Single-Molecule sequencing of the Drosophila serrata genome.

Long-read sequencing technology promises to greatly enhance de novo assembly of genomes for nonmodel species. Although the error rates of long reads have been a stumbling block, sequencing at high coverage permits the self-correction of many errors. Here, we sequence and de novo assemble the genome of Drosophila serrata, a species from the montium subgroup that has been well-studied for latitudinal clines, sexual selection, and gene expression, but which lacks a reference genome.
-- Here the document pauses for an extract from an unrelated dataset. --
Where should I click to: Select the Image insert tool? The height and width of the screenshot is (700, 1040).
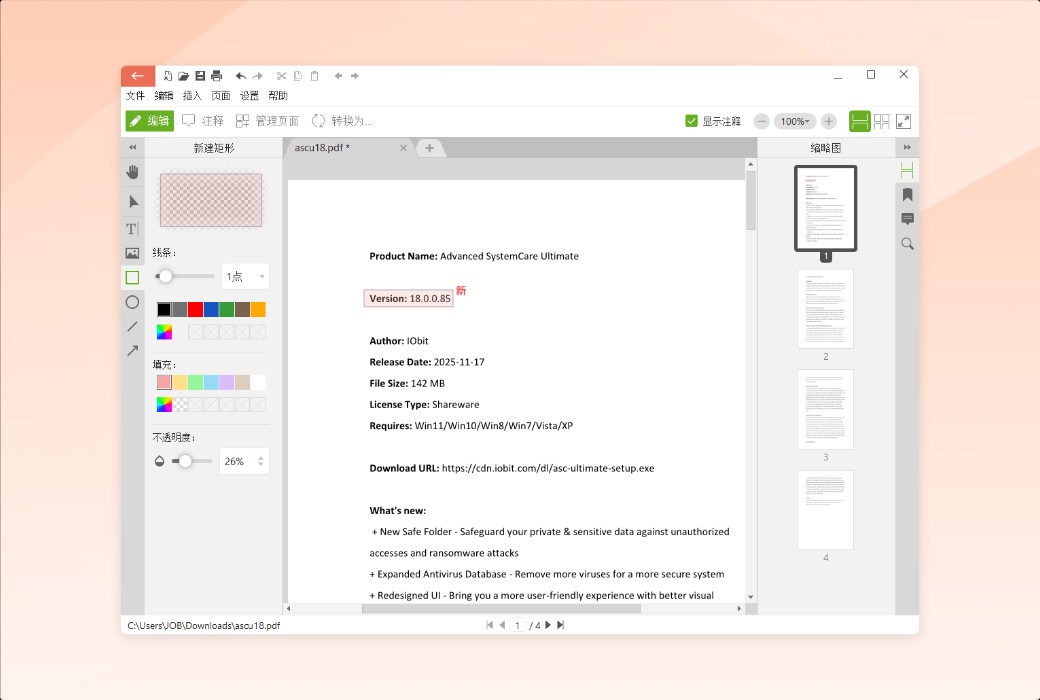point(131,252)
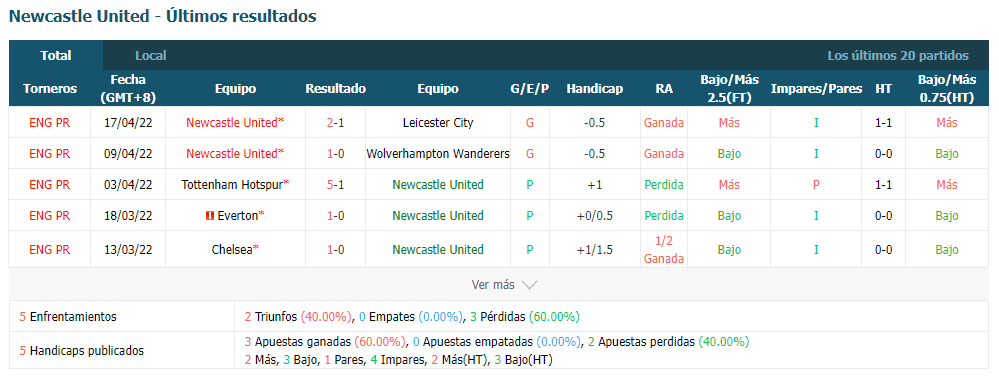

Using 11 PacBio single-molecule real-time (SMRT cells), we generated 12 Gbp of raw sequence data comprising ~65 × whole-genome coverage. Read lengths averaged 8940 bp (NRead50 12,200) with the longest read at 53 kbp. We self-corrected reads using the PBDagCon algorithm and assembled the genome using the MHAP algorithm within the PBcR assembler. Total genome length was 198 Mbp with an N50 just under 1 Mbp. Contigs displayed a high degree of chromosome arm-level conservation with the D. melanogaster genome and many could be sensibly placed on the D. serrata physical map. We also provide an initial annotation for this genome using in silico gene predictions that were supported by RNA-seq data. Copyright © 2017 Allen et al.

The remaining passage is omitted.